Is it possible to have an award that recognizes true excellence that doesn’t devolve into a thinly-veiled popularity contest on the one hand, or else isn’t taken over by a small and snobbish group of elites on the other? I can see how these sorts of concerns might have driven many of the concerns about “slate voting” during the Sad Puppies controversy in 2015. Unfortunately, they clearly took it to the opposite exteme, turning the Hugos into their own exclusive club, un-personing conservative and Chinese fans alike.
In the end, it probably comes down to who we are as a people more than what systems have been put in place. If fandom really was the kind of place where people could come together over their shared love of science fiction and fantasy, regardless of politics, religion, nationality, or anything else, then perhaps the Hugos actually would be a marker of excellence, and not just identification with a very small (and snobbish) in-group. And I do think there have been times in the past where that has been the case.
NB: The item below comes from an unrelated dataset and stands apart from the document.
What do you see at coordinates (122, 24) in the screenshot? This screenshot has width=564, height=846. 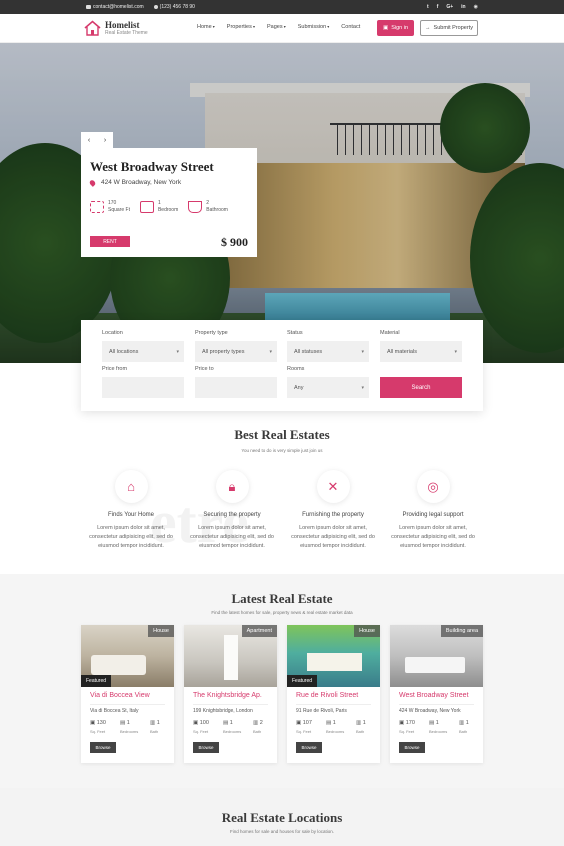 I see `logo-name: Homelist` at bounding box center [122, 24].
So, in a funny way, this whole controversy around the 2023 Hugo Awards actually makes me want to go back and read a bunch of the older Hugo-nominated books from previous years, to see how I would have voted (and how my own vote differs from the votes that were actually cast). I think it could be a useful exercise, not so much in determining how useful or authoritative the Hugos ought to be (I figured that out a couple of years ago), but in determining my own reading tastes, and how they may or may not have fit in with previous generations of Hugo-award voting fans.
One of the most difficult things I’ve recently had to wrestle with is the realization that my own tastes and values run almost completely contrary to the culture in which I live. I don’t think the Hugo Awards have ever represented mainstream culture, but it is still an interesting bellweather of a subculture that I love, plagued as it might be by in-group politics and petty infighting. And I do think there were periods where my own tastes and values aligned pretty well. I’m curious to see which periods those are.
All of this is to say that I’ve been going through all of the old Hugo nominations for Best Novel, reading through them to see how I would have voted for each year. I’m mostly just doing it for myself, but I may post it here if you guys are interested, since it probably would make for some good blogging content.